Vertex Pharmaceuticals confirmed plans to submit approval applications for its cystic fibrosis therapy candidate VX-770 to both the U.S. and European regulatory authorities later this year, on the back of positive data from a pivotal Phase III study and Phase II safety trial, both reported today.
The 48-week Phase III Strive study was designed to evaluate the CFTR potentiator VX-770 specifically in patients with at least one copy of the G551D mutation. 161 patients were enrolled. The results found that in comparison with placebo, therapy using VX-770 led to a 17% relative mean improvement in lung function (measured as FEV1) from baseline, and a mean absolute improvement from baseline of approximately 10.5%. Benefits were sustained over the whole 48 weeks of the study.
Strive also showed that in comparison with placebo-treated patients, those receiving VX-770 were 55% less likely to experience a pulmonary exacerbation, and managed to gain weight. VX-770 therapy was also associated with a significant reduction in salt in the sweat. Vertex points out that sweat chloride is a diagnostic hallmark of CF that represents a marker for CFTR protein dysfunction.
“Treating the underlying cause of cystic fibrosis with VX-770 led to clinical improvements that were far beyond our expectations,” remarks Peter Mueller, Ph.D., Vertex’ CSO and executive vp for global R&D. “All primary and key secondary outcome measures in this study supported VX-770 over placebo. Patients' lung function improved, they gained weight, experienced fewer respiratory symptoms, and felt substantially better.”
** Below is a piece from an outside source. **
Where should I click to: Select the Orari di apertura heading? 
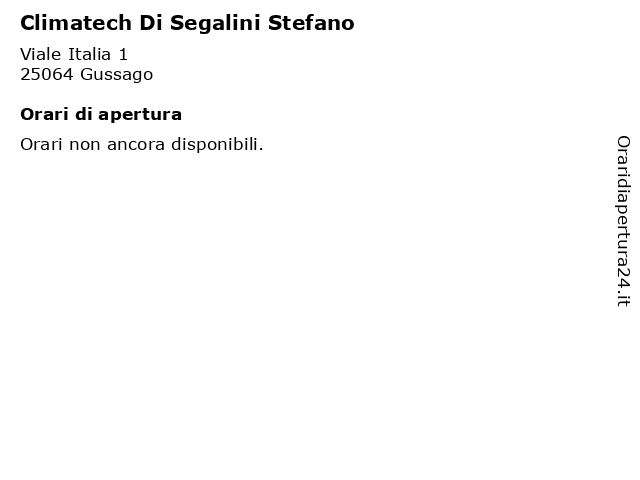(101, 115)
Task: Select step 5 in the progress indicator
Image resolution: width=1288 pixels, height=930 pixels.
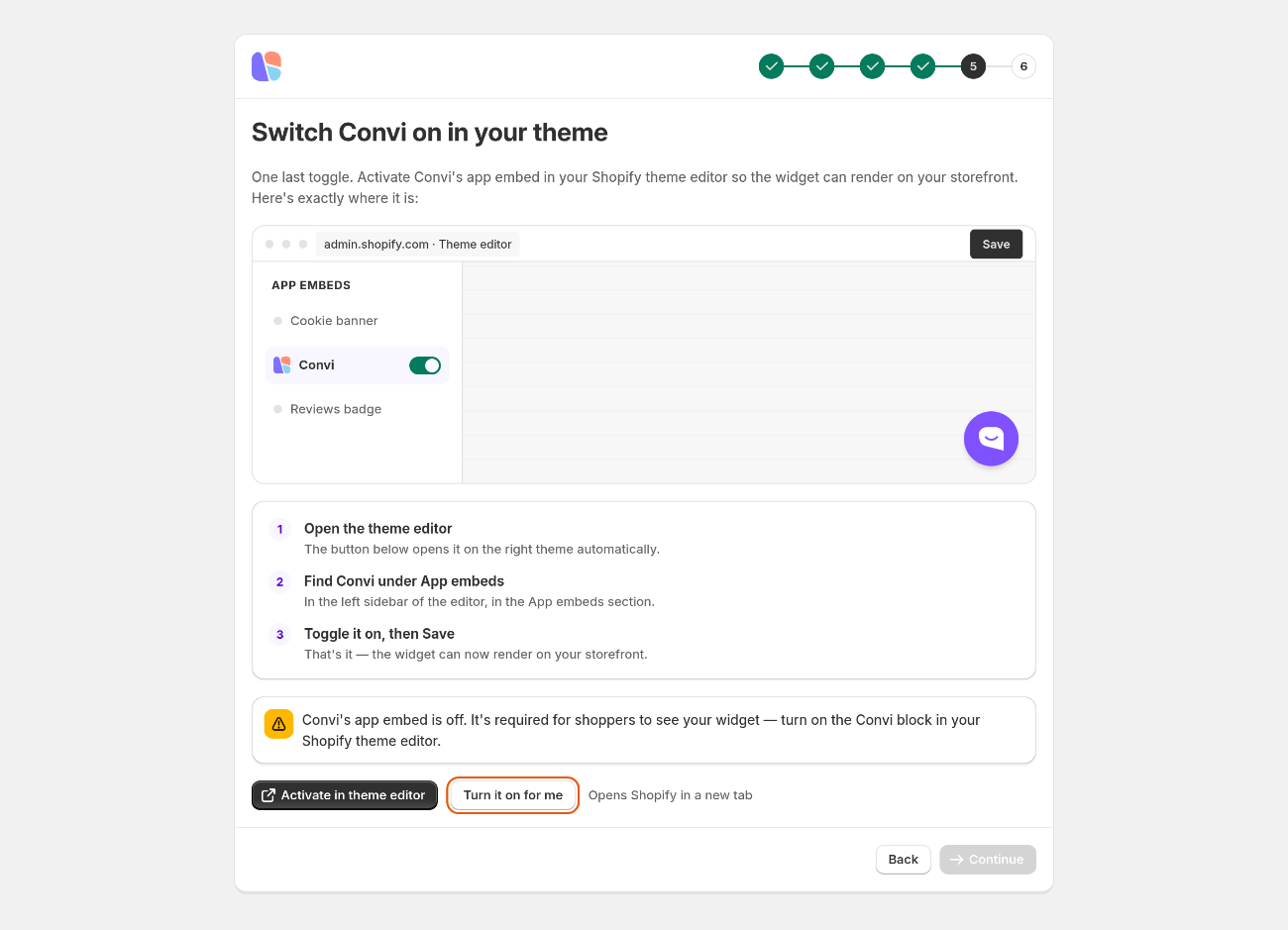Action: coord(973,66)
VX-770 is a CFTR potentiator designed to boost the function of defective CFTR proteins by increasing the gating activity of CFTR at the cell surface. The registrational program for the drug includes three trials: the Phase III Strive study; the Phase III Envision study, in children aged 6-11 years with at least one copy of the G551D mutation; and the Phase II Discover study, in CF patients who are homozygous for the F508del mutation, which prevents the CFTR protein from moving to its proper location at the cell surface.
Data from Envision is expected during mid-2011, but results from the 16-week Phase II Discover trial were also reported today. These demonstrated no safety issues associated with VX-770 therapy. Adverse events were similar between the treatment and placebo groups. The trial did suggest that in patients who were homozygous for the F508del mutation, VX-770 therapy resulted in no clinically meaningful improvements in lung function. “Based on the results of Discover, we continue to believe the combination of a potentiator and corrector may be the best approach to treating people with two copies of the F508del mutation,” notes Robert Kauffman, M.D., svp and CMO at Vertex.
To this end, Vertex is already carrying out a Phase IIa trial evaluating treatment regimens that combine VX-770 with VX809, the firm’s CFTR corrector candidate designed to increase CFTR function by increasing the trafficking of CFTR to the cell surface. Data from the study is anticipated during 2011.